GCP - Containers

 We've already explore Compute Engine–which is Google Cloud's infrastructure as a service offering, with access to servers, file systems, and networking–and App Engine, which is Google Cloud's platform as a service offering.

What are containers?

A container is an invisible box around your code and its dependencies with limited access to its own partition of the file system and hardware. It only requires a few system calls to create and it starts as quickly as a process. All that’s needed on each host is an OS kernel that supports containers and a container runtime. 

In essence, the OS and dependencies are being virtualized. A container gives you the best of two worlds - it scales like Platform as a Service (PaaS) but gives you nearly the same flexibility as Infrastructure as a Service (IaaS.) This makes your code ultra portable, and the OS and hardware can be treated as a black box. So you can go from development, to staging, to production, or from your laptop to the cloud, without changing or rebuilding anything. 

In short, containers are portable, loosely coupled boxes of application code and dependencies that allow you to “code once, and run anywhere.” 




You can scale by duplicating single containers.

As an example, let’s say you want to launch and then scale a web server. With a container, you can do this in seconds and deploy dozens or hundreds of them, depending on the size or your workload, on a single host. This is because containers can be easily “scaled” to meet demand. 

This is just a simple example of scaling one container which is running your whole application on a single host. 






A product that helps manage and scale containerized applications is Kubernetes. So to save time and effort when scaling applications and workloads, Kubernetes can be bootstrapped using Google Kubernetes Engine or GKE.

So, what is Kubernetes? Kubernetes is an open-source platform for managing containerized workloads and services. It makes it easy to orchestrate many containers on many hosts, scale them as microservices, and easily deploy rollouts and rollbacks.

At the highest level, Kubernetes is a set of APIs that you can use to deploy containers on a set of nodes called a cluster.

The system is divided into a set of primary components that run as the control plane and a set of nodes that run containers. In Kubernetes, a node represents a computing instance, like a machine. Note that this is different to a node on Google Cloud which is a virtual machine running in Compute Engine.

You can describe a set of applications and how they should interact with each other, and Kubernetes determines how to make that happen.


 
Deploying containers on nodes by using a wrapper around one or more containers is what defines a Pod.

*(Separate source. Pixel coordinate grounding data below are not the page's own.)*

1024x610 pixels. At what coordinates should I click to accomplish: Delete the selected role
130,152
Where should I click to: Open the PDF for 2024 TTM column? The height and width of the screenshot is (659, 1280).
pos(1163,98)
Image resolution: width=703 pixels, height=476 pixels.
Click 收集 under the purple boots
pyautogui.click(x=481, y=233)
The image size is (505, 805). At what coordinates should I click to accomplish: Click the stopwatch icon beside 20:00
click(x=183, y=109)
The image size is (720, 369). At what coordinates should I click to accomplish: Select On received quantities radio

A Pod is the smallest unit in Kubernetes that you create or deploy. It represents a running process on your cluster as either a component of your application or an entire app.

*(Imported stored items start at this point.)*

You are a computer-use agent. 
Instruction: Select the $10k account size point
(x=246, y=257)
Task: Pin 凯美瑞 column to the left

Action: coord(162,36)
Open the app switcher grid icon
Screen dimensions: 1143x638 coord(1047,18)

Generally, you only have one container per pod, but if you have multiple containers with a hard dependency, you can package them into a single pod and share networking and storage resources between them. The Pod provides a unique network IP and set of ports for your containers and configurable options that govern how your containers should run.

One way to run a container in a Pod in Kubernetes is to use the kubectl run command, which starts a Deployment with a container running inside a Pod.

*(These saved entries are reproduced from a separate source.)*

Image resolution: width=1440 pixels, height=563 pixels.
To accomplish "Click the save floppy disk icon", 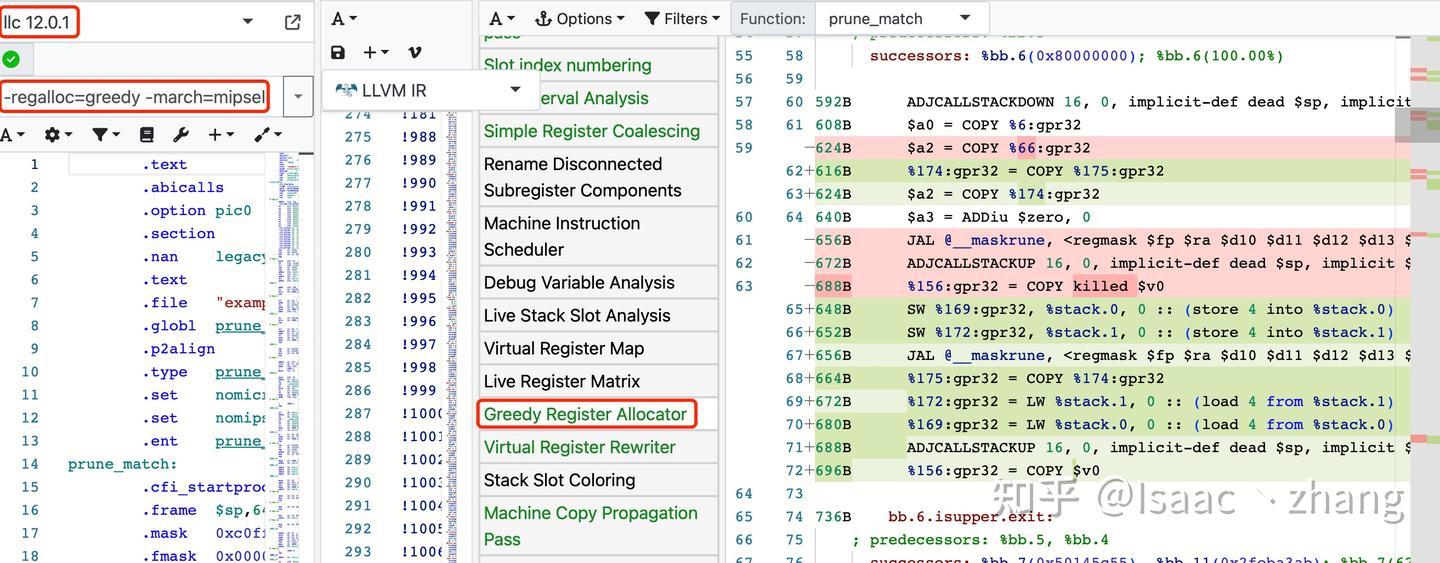I will [x=338, y=52].
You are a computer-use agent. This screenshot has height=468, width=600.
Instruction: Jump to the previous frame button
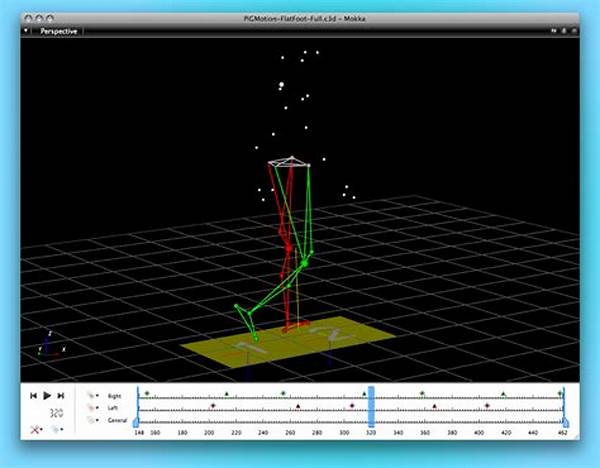tap(34, 396)
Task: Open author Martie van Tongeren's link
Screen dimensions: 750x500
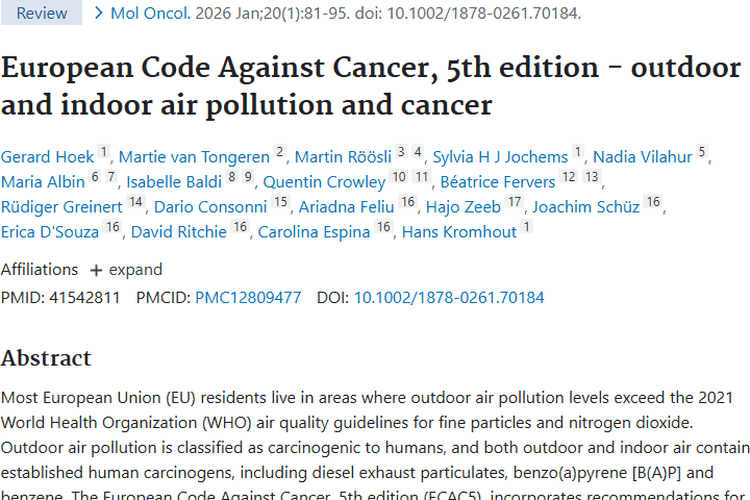Action: [194, 157]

A Deployment represents a group of replicas of the same Pod and keeps your Pods running even when the nodes they run on fail. A Deployment could represent a component of an application or even an entire app.

To see a list of the running Pods in your project, run the command: $ kubectl get pods 



 
Kubernetes creates a Service with a fixed IP address for your Pods, and a controller says "I need to attach an external load balancer with a public IP address to that Service so others outside the cluster can access it".

In GKE, the load balancer is created as a network load balancer.




Any client that reaches that IP address will be routed to a Pod behind the Service. A Service is an abstraction which defines a logical set of Pods and a policy by which to access them. 

As Deployments create and destroy Pods, Pods will be assigned their own IP addresses, but those addresses don't remain stable over time. 
A Service group is a set of Pods and provides a stable endpoint (or fixed IP address) for them. 

For example, if you create two sets of Pods called frontend and backend and put them behind their own Services, the backend Pods might change, but frontend Pods are not aware of this. They simply refer to the backend Service.




You can still reach your endpoint as before by using kubectl get services to get the external IP of the Service and reach the public IP address from a client.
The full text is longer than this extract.